_WHAT NEEDS TO BE DONE_: Whenever a line in this data holds the word "Open", report that line in full.

[Collected data entries]
----
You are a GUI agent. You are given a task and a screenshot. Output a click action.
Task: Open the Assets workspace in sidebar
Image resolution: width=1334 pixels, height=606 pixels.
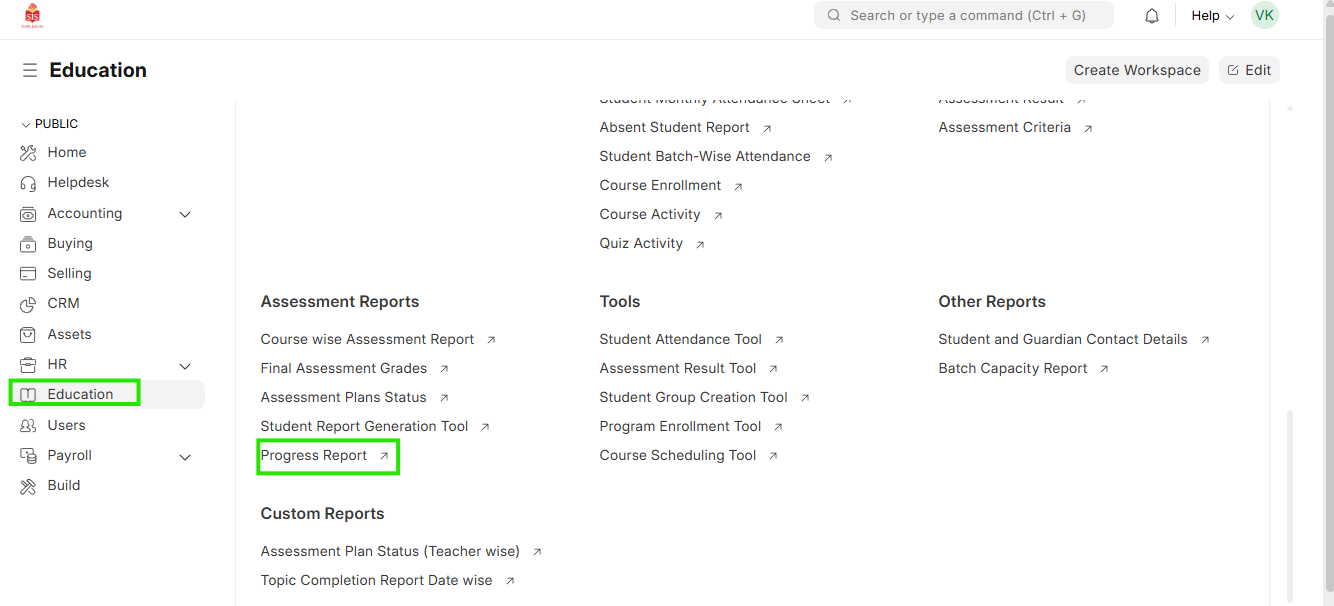69,334
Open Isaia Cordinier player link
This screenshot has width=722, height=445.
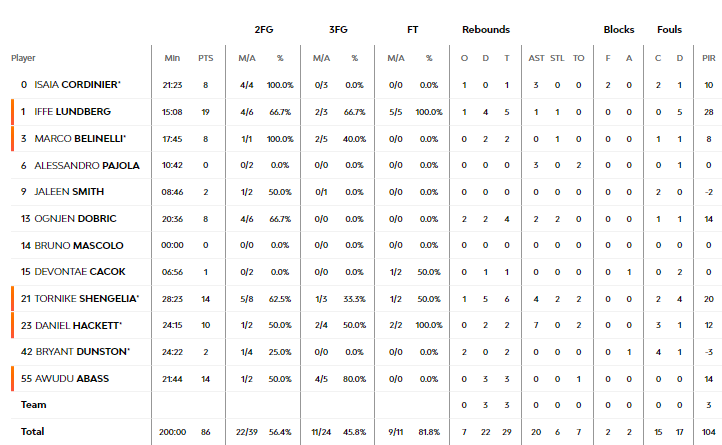(77, 85)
----
_TASK OUTPUT_:
Task: Open the Assets workspace in sidebar
Open Isaia Cordinier player link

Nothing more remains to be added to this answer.